Endocrinology Research and Practice
Poster Presentation

Rhinorrhea After Cabergoline Treatment for Giant Invasive Macroprolactinoma: A Case Report

1.

Uludağ University Faculty of Medicine, Department of Internal Medicine, Division of Endocrinology and Metabolism Bursa, Turkey

2.

Uludağ University Faculty of Medicine, Department of Internal Medicine, Bursa, Turkey

Endocrinol Res Pract 2018; 22: Supplement S33-S34
DOI: 10.25179/tjem.20182202-P065
Read: 1133 Downloads: 354 Published: 01 June 2018

Abstract

Introduction: Rhinorrhea may be seen at giant invasive macroprolactinomas due to dural injury or after medical treatment with dopamine agonists and it may lead to meningitis, intracranial abscess and pneumocephaly (1). We report a case of macroprolactinoma that develops rhinorrhea after cabergoline (CAB) treatment.
Case Report: A 56-year-old male patient was admitted to endocrinology department due to a massive sellar mass after ventriculoperitoneal-shunt insertion at the neurosurgery department due to hydrocephalus. Magnetic resonance imaging (Figure 1) showed an expansive sellar mass measuring 5.7x3.6 cm, eroding the cavernous and sphenoid sinuses and compressing the third ventricle and chiasma. The pituitary profile is seen at Table 1. A diagnosis of giant invasive macroprolactinoma was made and treatment initiated with 0.25 mg of oral cabergoline twice weekly. Patient was readmitted 2 weeks later with rhinorrhea. CT scan showed no evidence of pneumocephaly or shunt dysfunction (Figure 2).
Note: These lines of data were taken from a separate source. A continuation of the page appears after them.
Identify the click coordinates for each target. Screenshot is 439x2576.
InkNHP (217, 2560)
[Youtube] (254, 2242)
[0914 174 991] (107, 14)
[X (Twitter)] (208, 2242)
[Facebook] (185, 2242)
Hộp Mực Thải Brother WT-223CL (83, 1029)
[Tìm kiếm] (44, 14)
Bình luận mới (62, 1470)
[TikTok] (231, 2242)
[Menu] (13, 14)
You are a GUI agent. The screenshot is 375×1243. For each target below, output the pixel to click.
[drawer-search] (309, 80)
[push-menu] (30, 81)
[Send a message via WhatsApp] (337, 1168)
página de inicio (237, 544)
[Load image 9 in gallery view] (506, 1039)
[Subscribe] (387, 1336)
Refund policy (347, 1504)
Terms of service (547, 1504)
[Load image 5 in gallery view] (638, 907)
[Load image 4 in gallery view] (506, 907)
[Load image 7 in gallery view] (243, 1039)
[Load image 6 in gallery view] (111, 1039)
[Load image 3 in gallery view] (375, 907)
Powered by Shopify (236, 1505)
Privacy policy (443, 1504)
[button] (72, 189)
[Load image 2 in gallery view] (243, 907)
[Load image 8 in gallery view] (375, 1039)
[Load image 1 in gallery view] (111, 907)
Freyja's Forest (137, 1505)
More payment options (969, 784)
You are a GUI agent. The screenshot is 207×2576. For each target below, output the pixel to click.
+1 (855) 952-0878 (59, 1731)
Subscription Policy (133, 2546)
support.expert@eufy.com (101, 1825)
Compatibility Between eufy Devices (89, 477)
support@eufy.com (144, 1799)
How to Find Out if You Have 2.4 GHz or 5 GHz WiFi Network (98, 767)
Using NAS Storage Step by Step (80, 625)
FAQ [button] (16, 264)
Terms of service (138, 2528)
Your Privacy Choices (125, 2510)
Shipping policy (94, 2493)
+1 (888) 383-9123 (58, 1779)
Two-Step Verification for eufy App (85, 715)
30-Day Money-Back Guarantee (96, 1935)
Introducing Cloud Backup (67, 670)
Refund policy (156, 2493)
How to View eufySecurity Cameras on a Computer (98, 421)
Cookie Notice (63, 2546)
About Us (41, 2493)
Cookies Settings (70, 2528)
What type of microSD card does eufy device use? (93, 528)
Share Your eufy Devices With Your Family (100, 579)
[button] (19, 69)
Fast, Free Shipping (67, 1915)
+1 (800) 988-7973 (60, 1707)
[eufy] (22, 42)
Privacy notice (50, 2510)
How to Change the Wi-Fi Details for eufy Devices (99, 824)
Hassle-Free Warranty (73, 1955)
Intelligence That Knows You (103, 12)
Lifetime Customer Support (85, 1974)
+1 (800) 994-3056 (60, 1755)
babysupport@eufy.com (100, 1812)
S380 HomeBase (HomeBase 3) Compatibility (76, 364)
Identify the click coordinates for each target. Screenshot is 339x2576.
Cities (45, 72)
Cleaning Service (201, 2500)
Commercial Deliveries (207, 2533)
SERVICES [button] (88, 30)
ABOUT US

As the risk of tumor re-expansion in case of
discontinuation of CAB was high and the leakage was minimal, we decided to continue CAB and follow the patient closely. The rhinorrhea was stopped at the 4th week and didn’t occur again.
Discussion: Rhinorrhea is a potential complication of management of invasive prolactinomas (2). Although the standard management is surgical repair in 71% of cases, spontaneous resolution following medical treatment have also been reported (3). In our case, multidisciplinary followup was done without surgical intervention and the rhinorrhea was stopped and PRL levels were normalised. In conclusion, when the postoperative panhypopituitarism and other comorbidities due to surgery are considered, followup may be an option in these cases.